The Provisional National Defence Council headed by Flt. Lt. Rawlings had Brigadier Nunoo-Mensah, Rev. Kwabena Damuah, Sgt. Alolga Akatapore, Chris Bukari Atim, J. Amartey Quaye and Warrant Officer, Adjei Buadi as members. The PNDC made it clear that it had no confidence in the traditional justice system and introduced the People’s Courts and Public Tribunals which sentenced offenders to long term sentences.
The creation of these courts was met with resistance from the bench and the bar. In June, 1982, three judges – Justice Cecelia Koranteng Addo, Justice Sarkordie and Justice Agyepong were abducted and murdered at a military firing range in the Accra Plains.

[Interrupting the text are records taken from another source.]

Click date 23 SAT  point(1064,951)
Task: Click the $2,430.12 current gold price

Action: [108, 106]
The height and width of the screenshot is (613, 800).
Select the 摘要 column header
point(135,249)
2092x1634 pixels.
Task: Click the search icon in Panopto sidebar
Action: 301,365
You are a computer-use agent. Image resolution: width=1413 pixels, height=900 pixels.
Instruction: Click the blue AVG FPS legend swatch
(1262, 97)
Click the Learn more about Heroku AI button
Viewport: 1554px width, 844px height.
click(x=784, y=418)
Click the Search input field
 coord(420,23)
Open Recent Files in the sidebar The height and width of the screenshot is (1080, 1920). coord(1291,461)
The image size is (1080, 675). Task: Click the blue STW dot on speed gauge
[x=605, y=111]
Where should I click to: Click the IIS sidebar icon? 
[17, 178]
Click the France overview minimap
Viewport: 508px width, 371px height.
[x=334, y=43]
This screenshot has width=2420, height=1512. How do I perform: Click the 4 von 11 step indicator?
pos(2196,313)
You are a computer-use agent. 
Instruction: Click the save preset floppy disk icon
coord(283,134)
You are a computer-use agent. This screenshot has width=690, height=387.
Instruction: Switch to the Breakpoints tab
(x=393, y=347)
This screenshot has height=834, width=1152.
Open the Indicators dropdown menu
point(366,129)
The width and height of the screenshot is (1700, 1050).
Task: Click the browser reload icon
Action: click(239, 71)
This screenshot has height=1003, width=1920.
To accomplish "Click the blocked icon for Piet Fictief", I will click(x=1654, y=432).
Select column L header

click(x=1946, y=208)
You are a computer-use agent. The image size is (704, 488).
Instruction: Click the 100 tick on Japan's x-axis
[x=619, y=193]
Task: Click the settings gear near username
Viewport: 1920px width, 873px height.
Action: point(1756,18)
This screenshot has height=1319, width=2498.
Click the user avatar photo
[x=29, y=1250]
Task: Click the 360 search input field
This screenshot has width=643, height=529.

The repercussion of these acts of brutalities was that Ghana virtually became a pariah state until constitutional government was returned in 1992.
To the credit of the Rawlings regime, the PNDC implemented an austerity Economic Recovery Programme hailed by the World Bank as a model for Africa and other Third World countries seeking to restructure the economy.
When the New Patriotic Party won power in the 2000 Presidential and Legislative Elections and put President John Agyekum Kufuor in charge of Government House, it was the first time in the history of local politics that a civil regime is taking power from another civil regime in a constitutional order.
It is this victory over military adventurism and the relative success in managing the state economy since the Kufuor administration took charge at the Castle the will be the main beacon of hope at the Ghana @ 50 celebrations. The nation has come a long way since March 6, 1957. The good news is that Ghana is on the move.